* Begin Quoted text *
# Bow Hunting/Archery Supplier Near Richards Bay?



## INGOZI (May 9, 2005)

Hi Matt

There is apparently a small dealer in Mtubatuba, but I would advise you to rather get to a bigger dealer as you will have more choices. You can contact Louis Nel in Rbay @ 0833322765 to help you get set up and measured.

Take your time before buying and try and shoot as many different brands as possible to get an idea of what you like/shoot best.

All the best of luck, hope you get kitted out.

Regards

Engee


----------



## BigMattBow (Jul 15, 2008)

Thanks so much...

Does Mr Nel Sell Bows at all...does he mind me contacting him in office hours..

and is there a club or something similar nearby....

thanks again 

Matt


----------



## INGOZI (May 9, 2005)

Hi Matt

Louis is about the same age as you are and only has one bow as far as my knowledge, there is a club of some sorts down there, Zululand Bowhunters and they will be more than happy to accomodate you at the next shoot. But as I said, the best bet is to get to a big retailer if you want to shoot a few different bows befor you buy blindly.

All the best

Engee


----------



## BigMattBow (Jul 15, 2008)

Thanks so much for the help....

I think im gonna make my way to durban and sus out the pro shops there....

Is Zululand bowhunters located in richards bay?

sorry for all the Q's.....


----------



## INGOZI (May 9, 2005)

No problem!

The guys from the Zululand Bowhunting club are mostly from Empangeni and Richardsbay, they are more social than anything else, but great fun.

Durban is the closest to you and Black Hawk Archery is the best bet as they are the most reputable.

Feel free to send me an email if you have any other questions!


----------



## urabus (May 22, 2006)

sure to checkout probow in waterfall......they got "decent" stock of bows....their service and knowledge is as good as any. ive bought 4 bows from them in 2years....not the cheapest around.....but if you add shipping....it's very competitive vs big shops in jnb. see their ad in the bow hunting mag. speak to rick/greg.

otherwise there's the Black Hawk in Hilton and down the south coast. they are also opening one in durbs in the near future.

you can also check out kings park archery club next to the absa stadium. there are always archers shooting on weekends.....but mostly target setups :sad: 

theres also natal bowhunters.....they shoot on every 2nd sunday? (not 100% sure.....since i got the 350z last year....i've stop going.....scared might get stuck on that slippery grass hill.....which my old scooby coped very well awd ftw!!) there you will see all types of bows and meet fellow bow hunters...etc they also run a 4 day course that's endorsed by natal parks board.
* End Quoted text *
**Tasks**
a - Please answer these questions about the archery thread:
(i) Which club near Richards Bay does INGOZI mention?
(ii) Which archery shop does INGOZI call the most reputable?
(iii) How many bows has urabus bought from probow, and over how long?
b - Extend the archery thread beyond its final post.
* Begin Recorded information *
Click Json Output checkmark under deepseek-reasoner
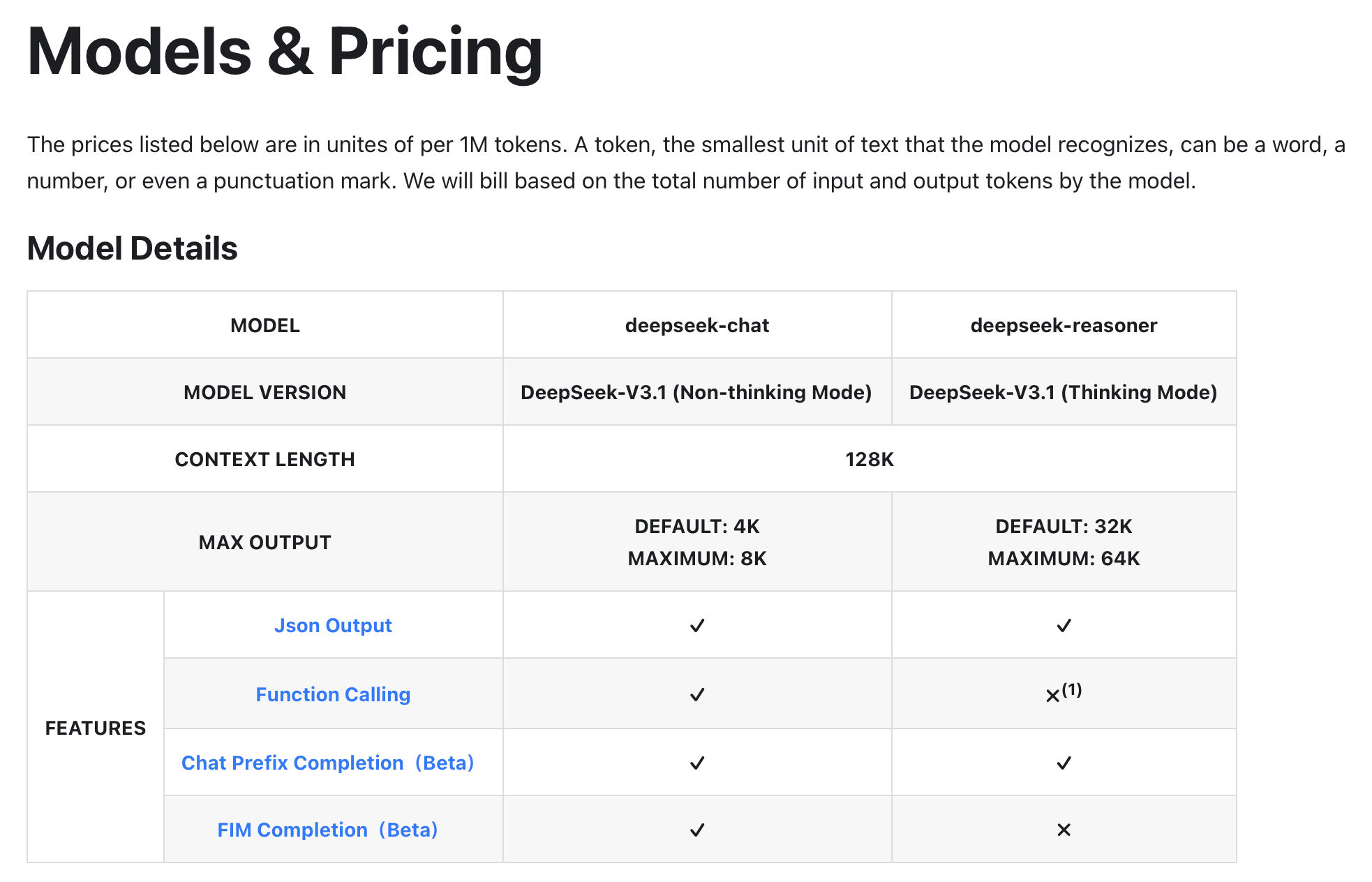The image size is (1372, 882). [x=1064, y=625]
* End Recorded information *
**Set of answers**
a -
(i) Zululand Bowhunters
(ii) Black Hawk Archery
(iii) 4 bows in 2 years

b -
----------



## BigMattBow (Jul 15, 2008)

thanks i think il give black hawk a try...


----------



## spatan (Jul 10, 2006)

*Hi there Matt...*

I did try respond on this thread ealier however the server was busy and would not let me. 

It would be our pleasure to set you up. you would not be the first to have made the "Great Trek" from the Richards bay area. We look forward to meeting you in person and I am sure it willl be a worth while trip. 

Until then take care,


Spatan:cocktail:


----------



## spatan (Jul 10, 2006)

*Hi Matt...*

Any news on "hooking" yourself up with a bow yet??? Would you be looking for a new or pre a owned bow,for hunting or something for the competition world??or something in between are you left or right eye dominant??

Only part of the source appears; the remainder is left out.